[Opgeslagen vermeldingen]
══════════════════════════════

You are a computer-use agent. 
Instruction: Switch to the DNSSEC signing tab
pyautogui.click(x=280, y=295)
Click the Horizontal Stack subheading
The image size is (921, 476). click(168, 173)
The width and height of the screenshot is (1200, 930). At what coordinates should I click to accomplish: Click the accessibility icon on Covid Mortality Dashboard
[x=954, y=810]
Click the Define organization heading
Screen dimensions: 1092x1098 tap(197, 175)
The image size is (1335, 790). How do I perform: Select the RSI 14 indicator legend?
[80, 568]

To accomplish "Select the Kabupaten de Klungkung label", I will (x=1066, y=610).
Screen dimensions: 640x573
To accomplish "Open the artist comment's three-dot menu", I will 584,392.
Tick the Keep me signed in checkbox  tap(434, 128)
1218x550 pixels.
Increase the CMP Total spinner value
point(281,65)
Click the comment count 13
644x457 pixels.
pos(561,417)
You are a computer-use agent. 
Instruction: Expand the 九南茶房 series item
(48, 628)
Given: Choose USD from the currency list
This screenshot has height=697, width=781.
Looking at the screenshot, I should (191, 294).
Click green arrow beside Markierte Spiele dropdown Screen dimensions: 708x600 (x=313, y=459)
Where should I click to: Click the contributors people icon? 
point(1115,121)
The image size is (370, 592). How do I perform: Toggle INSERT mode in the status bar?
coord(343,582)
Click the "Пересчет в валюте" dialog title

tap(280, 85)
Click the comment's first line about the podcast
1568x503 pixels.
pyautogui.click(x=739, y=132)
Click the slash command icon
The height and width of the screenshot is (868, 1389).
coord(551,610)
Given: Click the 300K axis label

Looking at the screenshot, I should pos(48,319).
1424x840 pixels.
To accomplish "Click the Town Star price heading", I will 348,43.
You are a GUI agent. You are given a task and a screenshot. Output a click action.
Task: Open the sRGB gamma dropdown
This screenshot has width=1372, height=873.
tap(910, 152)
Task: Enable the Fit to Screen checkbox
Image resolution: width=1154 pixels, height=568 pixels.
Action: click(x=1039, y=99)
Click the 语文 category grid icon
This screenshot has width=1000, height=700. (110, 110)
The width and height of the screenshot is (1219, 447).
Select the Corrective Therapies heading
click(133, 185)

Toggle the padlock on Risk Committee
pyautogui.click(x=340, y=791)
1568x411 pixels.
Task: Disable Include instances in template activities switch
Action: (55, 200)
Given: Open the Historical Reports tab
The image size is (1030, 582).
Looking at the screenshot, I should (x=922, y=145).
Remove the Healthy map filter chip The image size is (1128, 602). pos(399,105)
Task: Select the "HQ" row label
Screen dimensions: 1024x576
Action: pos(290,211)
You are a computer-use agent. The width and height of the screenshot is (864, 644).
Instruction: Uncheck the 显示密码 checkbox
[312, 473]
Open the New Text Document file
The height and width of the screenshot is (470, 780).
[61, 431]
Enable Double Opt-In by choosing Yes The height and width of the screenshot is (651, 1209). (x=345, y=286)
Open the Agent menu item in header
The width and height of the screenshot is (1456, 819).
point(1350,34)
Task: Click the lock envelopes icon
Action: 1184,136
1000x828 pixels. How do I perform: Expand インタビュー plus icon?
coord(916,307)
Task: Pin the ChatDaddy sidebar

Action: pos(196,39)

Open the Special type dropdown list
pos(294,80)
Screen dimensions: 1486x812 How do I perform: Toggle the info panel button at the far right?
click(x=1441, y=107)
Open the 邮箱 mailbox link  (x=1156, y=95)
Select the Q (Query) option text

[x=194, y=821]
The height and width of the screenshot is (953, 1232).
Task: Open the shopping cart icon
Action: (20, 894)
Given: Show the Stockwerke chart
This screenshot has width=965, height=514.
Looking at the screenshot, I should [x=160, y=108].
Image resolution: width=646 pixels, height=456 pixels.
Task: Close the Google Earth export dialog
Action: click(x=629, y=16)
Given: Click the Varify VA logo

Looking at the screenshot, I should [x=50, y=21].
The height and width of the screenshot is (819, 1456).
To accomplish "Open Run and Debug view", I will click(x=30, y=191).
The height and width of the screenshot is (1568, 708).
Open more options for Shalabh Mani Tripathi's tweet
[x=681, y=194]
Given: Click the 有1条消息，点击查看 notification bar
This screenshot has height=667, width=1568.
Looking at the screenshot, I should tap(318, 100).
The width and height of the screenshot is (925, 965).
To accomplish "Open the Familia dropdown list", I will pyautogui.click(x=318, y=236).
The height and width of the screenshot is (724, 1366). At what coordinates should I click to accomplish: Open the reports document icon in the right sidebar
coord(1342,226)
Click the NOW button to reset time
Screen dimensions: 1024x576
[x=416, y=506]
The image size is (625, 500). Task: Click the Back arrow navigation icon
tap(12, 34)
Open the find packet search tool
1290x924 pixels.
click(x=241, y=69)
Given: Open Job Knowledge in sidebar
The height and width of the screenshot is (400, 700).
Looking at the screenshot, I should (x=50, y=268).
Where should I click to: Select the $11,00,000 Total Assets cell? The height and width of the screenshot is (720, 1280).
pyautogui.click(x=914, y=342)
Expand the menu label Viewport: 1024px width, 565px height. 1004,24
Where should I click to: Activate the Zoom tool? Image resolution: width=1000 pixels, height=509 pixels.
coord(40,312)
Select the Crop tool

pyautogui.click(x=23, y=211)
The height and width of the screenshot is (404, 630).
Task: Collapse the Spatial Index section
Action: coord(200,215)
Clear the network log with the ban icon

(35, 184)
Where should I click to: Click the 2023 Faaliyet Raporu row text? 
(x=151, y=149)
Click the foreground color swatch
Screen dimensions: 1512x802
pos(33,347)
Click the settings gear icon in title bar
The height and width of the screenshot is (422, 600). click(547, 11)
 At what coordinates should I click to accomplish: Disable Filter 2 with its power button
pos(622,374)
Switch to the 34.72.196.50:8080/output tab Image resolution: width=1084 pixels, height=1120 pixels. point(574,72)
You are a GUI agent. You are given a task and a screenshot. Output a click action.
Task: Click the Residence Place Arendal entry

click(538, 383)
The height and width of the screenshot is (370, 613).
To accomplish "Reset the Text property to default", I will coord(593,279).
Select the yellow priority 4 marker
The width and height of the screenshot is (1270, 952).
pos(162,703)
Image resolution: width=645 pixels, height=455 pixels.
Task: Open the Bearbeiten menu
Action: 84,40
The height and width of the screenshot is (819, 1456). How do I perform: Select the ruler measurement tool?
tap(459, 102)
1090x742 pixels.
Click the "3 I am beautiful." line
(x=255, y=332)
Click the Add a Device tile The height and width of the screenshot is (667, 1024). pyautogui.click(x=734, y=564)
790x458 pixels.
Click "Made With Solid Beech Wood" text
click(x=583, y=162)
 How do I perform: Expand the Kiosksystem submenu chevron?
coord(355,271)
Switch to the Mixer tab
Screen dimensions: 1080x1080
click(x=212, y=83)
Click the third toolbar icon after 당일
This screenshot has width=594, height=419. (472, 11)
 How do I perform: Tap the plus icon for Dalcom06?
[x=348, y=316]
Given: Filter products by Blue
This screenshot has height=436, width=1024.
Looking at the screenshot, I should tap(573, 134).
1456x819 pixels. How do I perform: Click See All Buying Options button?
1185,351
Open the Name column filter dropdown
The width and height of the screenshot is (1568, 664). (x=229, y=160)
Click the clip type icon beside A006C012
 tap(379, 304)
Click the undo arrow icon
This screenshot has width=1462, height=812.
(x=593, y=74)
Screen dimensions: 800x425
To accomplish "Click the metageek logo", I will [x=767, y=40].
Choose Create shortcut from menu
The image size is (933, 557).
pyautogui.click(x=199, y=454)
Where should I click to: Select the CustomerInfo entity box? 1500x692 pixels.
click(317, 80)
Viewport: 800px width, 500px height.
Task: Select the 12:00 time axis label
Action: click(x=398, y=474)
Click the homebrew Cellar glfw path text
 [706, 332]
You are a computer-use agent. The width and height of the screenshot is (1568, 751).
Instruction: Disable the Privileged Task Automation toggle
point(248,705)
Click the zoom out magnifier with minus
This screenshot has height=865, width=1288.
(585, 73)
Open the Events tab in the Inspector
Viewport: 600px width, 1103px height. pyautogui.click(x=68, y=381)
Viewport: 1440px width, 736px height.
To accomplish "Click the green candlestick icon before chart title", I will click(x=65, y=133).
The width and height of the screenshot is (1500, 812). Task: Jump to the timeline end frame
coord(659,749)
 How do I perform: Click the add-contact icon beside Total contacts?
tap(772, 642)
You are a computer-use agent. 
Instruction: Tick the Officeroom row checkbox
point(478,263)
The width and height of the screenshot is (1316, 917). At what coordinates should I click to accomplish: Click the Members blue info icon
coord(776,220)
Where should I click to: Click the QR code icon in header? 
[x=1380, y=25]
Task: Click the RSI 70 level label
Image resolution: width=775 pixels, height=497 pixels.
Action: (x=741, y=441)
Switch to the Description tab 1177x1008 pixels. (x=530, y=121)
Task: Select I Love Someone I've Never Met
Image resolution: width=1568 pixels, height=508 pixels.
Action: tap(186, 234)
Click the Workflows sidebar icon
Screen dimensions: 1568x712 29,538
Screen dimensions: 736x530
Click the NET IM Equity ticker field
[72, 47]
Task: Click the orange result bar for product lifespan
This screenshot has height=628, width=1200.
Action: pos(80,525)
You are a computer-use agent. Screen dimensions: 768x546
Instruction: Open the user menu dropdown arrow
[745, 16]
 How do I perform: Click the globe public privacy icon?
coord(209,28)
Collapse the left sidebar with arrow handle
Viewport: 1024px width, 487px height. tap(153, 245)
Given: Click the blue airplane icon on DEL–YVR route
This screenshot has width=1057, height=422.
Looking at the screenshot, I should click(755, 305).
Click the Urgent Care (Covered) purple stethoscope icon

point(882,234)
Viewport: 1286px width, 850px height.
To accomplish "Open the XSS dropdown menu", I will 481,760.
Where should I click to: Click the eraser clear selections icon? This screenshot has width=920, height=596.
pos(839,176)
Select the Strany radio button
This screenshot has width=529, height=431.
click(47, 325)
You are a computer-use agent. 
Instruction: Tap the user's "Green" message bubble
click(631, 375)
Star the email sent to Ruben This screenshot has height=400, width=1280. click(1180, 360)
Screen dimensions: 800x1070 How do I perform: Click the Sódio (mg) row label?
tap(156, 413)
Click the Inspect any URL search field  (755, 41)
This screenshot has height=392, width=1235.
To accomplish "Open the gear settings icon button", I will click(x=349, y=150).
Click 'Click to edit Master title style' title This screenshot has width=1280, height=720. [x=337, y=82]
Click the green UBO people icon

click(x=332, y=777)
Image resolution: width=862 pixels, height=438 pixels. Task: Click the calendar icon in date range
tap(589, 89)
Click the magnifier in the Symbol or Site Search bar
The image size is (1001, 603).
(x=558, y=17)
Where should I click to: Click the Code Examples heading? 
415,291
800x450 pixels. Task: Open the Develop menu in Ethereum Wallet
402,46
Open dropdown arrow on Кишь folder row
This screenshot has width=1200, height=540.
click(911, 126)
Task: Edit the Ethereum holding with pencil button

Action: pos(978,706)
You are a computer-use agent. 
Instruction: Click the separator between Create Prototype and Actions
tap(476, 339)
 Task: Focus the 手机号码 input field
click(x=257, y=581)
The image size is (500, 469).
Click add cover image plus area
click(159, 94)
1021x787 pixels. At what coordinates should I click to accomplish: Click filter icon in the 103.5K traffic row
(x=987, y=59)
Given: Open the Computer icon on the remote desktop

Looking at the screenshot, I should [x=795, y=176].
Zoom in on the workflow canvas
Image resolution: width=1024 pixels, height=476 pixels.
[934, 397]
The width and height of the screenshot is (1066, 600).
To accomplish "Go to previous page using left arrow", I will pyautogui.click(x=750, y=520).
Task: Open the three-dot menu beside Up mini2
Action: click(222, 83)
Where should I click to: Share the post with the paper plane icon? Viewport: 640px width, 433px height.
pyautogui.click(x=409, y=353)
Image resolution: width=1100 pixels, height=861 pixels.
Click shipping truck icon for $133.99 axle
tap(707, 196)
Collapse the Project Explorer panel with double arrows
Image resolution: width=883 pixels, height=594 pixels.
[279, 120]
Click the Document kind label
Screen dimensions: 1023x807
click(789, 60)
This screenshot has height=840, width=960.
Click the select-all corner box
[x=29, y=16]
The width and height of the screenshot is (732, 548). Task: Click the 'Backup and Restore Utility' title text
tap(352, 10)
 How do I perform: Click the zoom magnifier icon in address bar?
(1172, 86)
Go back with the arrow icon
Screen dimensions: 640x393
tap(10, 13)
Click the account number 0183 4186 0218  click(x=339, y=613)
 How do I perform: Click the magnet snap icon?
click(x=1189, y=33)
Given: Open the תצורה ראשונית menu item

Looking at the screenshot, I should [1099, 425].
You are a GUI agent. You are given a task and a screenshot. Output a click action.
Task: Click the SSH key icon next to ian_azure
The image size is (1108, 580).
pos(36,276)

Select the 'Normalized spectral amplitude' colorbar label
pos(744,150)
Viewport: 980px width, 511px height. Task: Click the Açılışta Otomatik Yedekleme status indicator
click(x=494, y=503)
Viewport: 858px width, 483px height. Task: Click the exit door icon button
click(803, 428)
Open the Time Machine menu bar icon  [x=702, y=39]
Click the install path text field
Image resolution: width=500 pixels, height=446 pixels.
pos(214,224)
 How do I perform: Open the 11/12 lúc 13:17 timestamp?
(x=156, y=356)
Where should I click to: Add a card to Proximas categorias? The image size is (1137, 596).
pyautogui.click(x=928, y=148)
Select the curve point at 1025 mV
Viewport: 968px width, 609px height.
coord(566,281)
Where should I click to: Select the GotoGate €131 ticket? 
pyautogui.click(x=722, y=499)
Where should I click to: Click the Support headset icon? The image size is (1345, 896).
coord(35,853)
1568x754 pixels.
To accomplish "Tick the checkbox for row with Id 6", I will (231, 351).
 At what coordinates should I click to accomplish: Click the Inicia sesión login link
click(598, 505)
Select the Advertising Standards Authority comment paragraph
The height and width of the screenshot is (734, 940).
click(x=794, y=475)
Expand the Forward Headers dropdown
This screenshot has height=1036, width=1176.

══════════════════════════════

Schrijf alles over vanaf de regel met "1456x819 pixels. How" tot en met de regel met "Viewport: 600px width, 1103px", zonder iets te wijzigen.

1456x819 pixels. How do I perform: Click See All Buying Options button?
1185,351
Open the Name column filter dropdown
The width and height of the screenshot is (1568, 664). (x=229, y=160)
Click the clip type icon beside A006C012
 tap(379, 304)
Click the undo arrow icon
This screenshot has width=1462, height=812.
(x=593, y=74)
Screen dimensions: 800x425
To accomplish "Click the metageek logo", I will [x=767, y=40].
Choose Create shortcut from menu
The image size is (933, 557).
pyautogui.click(x=199, y=454)
Where should I click to: Select the CustomerInfo entity box? 1500x692 pixels.
click(317, 80)
Viewport: 800px width, 500px height.
Task: Select the 12:00 time axis label
Action: click(x=398, y=474)
Click the homebrew Cellar glfw path text
 [706, 332]
You are a computer-use agent. The width and height of the screenshot is (1568, 751).
Instruction: Disable the Privileged Task Automation toggle
point(248,705)
Click the zoom out magnifier with minus
This screenshot has height=865, width=1288.
(585, 73)
Open the Events tab in the Inspector
Viewport: 600px width, 1103px height. pyautogui.click(x=68, y=381)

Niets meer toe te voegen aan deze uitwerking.